AIFMD: how the Channel Islands lost EU lifeline

Hopes that the Channel Islands could gain access to the European Union alternative funds investment market seemed to have faded 

The Channel Islands of Jersey and Guernsey were quick to recognise that the alternative investment fund managers directive (AIFMD), introduced in the European Union in 2013, might be good for business. It would give them an opportunity to bolster their attractiveness as a base for alternative investment funds.

Eyeing quick access to the third-country passport system, which was one of AIFMD’s provisions, both jurisdictions, which are outside the EU, despite their close links with the UK, worked hard to create regulatory frameworks that matched what was required by AIFMD.

If the islands, known in France as Les Îles Anglo-Normandes, could gain acceptance for the passport, alternative investment funds would flock to their shores, as they would provide a convenient, low-tax base from which funds could seamlessly market themselves across all EU states.

Initial AIFMD optimism fades to stagnation for Channel Islands

Initially things seemed to going swimmingly for the two Channel Islands. Paris-based regulator, the European Securities and Markets Authority (ESMA), declared in 2015 that both had, in principle, qualified for the passport regime. ESMA reconfirmed this the following year, when it also recommended Canada, Japan and Switzerland as eligible nations.

But industry sources say the European Commission, which has the final say on such decisions, having more or less turned against extending the AIFMD passport to any non-EU countries, is withholding approval. Observers suggest this could be down to protectionism, a desire for regulatory cohesion, a mistrust of non-EU regulators or a desire for greater reciprocity from prospective partner nations. The EC may also believe that the still relatively immature AIFMD regime needs refinement before it can be rolled out beyond the EU’s borders.

Sean Tuffy, head of market and regulatory intelligence for Citi’s Custody and Fund Services, says: “Until we know what Brexit means, and even beyond that, we’re unlikely to see any movement. Most of the industry has given up waiting, just accepting that, if they want to access the passport, they’re going to have to consider alternatives like setting up European fund structures.”  He says this has probably come as a blow to AIFMD passport wannabes like the Channel Islands.

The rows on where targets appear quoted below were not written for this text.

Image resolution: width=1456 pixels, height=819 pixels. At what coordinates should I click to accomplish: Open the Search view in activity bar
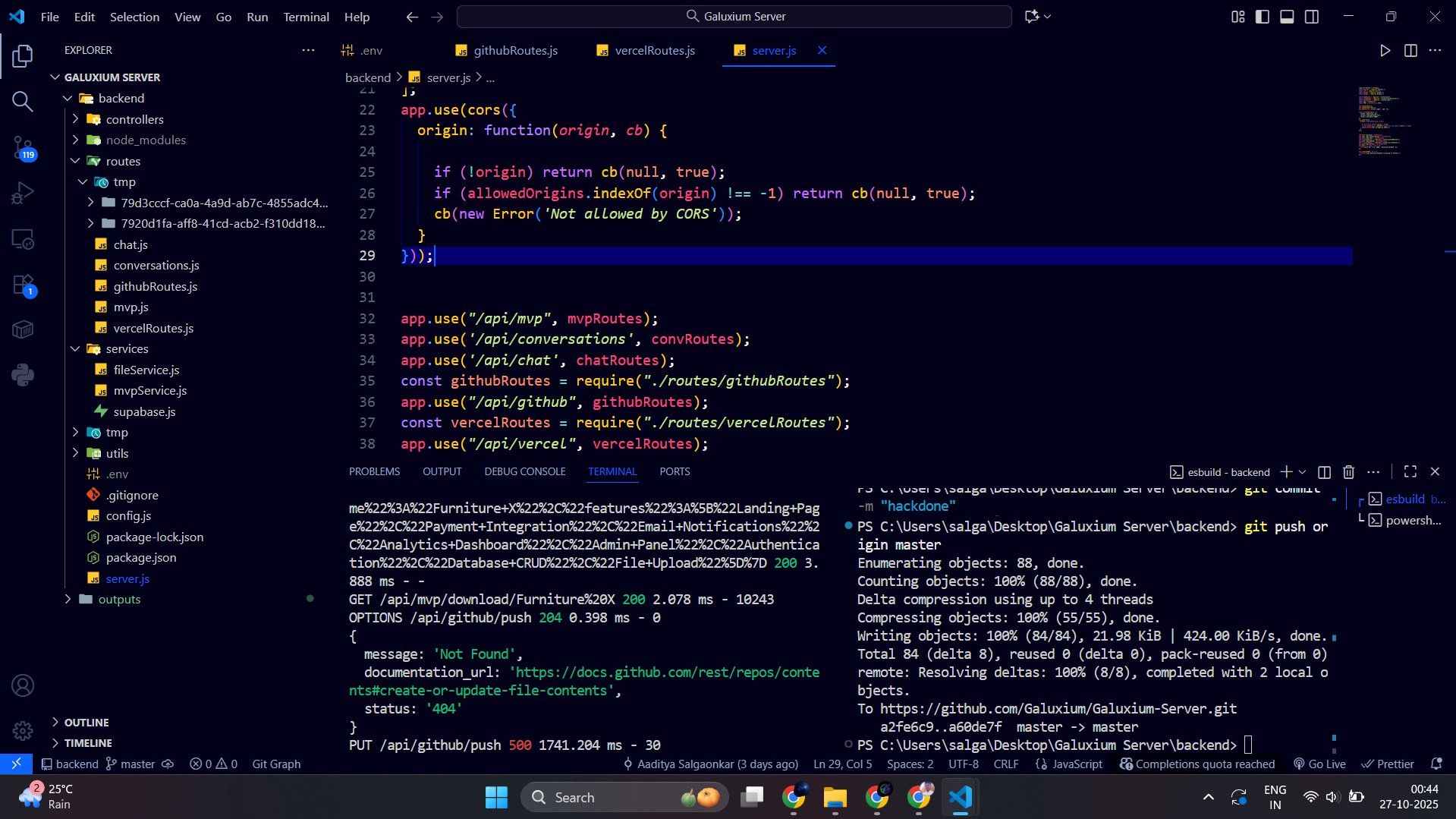click(23, 101)
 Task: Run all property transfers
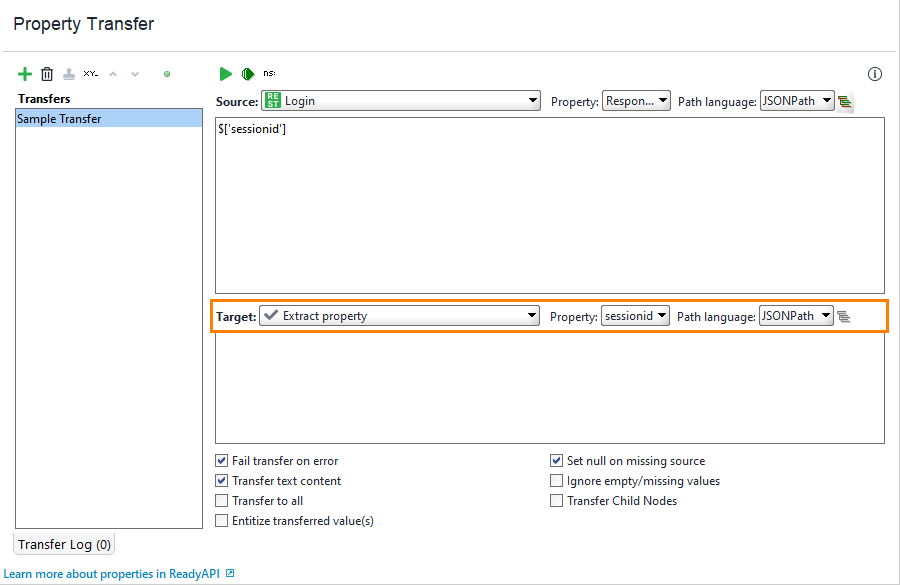[x=247, y=73]
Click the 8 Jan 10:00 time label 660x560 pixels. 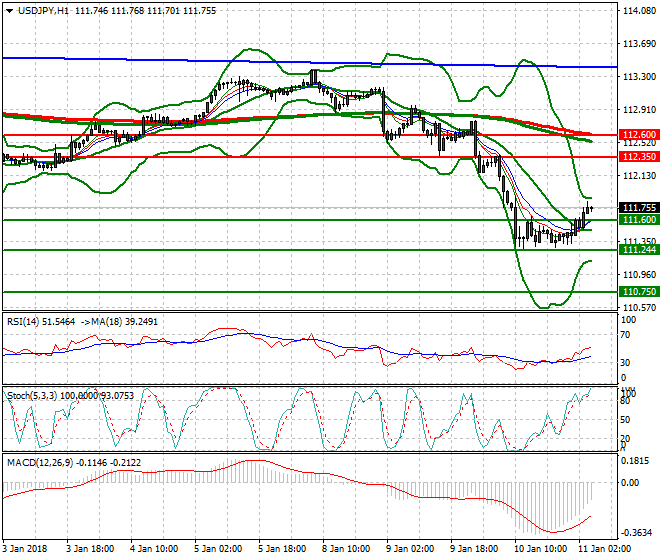(345, 549)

Brexit threat to lasting success of NPPR

It’s not all doom and gloom in St Helier on Jersey and St Peter Port on Guernsey, however. Professional advisers say the pre-existing national private placement regime (NPPR) continues to serves funds based there extremely well.

Speaking at the Guernsey Funds Forum in May, funds lawyer Leith Moghli, a partner at London-based law firm Reed Smith, said the AIFMD passport had, in any case, turned out to be a bit of a damp squib and was not widely used. “National private placement works better than the passport regime – it’s cautious and flexible,” he noted.

Adam Jacobs-Dean, head of markets regulation at the Alternative Investment Management Association, agrees, saying that NPPR remains the “tried-and-tested route” for non-EU-based alternative investment funds seeking to market themselves across Europe. “Most of our member firms are familiar with the NPPRs that exist in member states and are keen to see those stay in place. While it doesn’t work in every member state, it does in the key ones,” he says.

The challenge for the funds industry, however, is that jurisdictions including France and Germany had started to limit NPPR access to their markets even before the UK’s June 2016 Brexit referendum. “There’s now a worry that it’s going to become increasingly difficult to sell into Europe under the NPPR,” says Mr Duffy. So this could be yet another European door slamming in the fund industry’s face.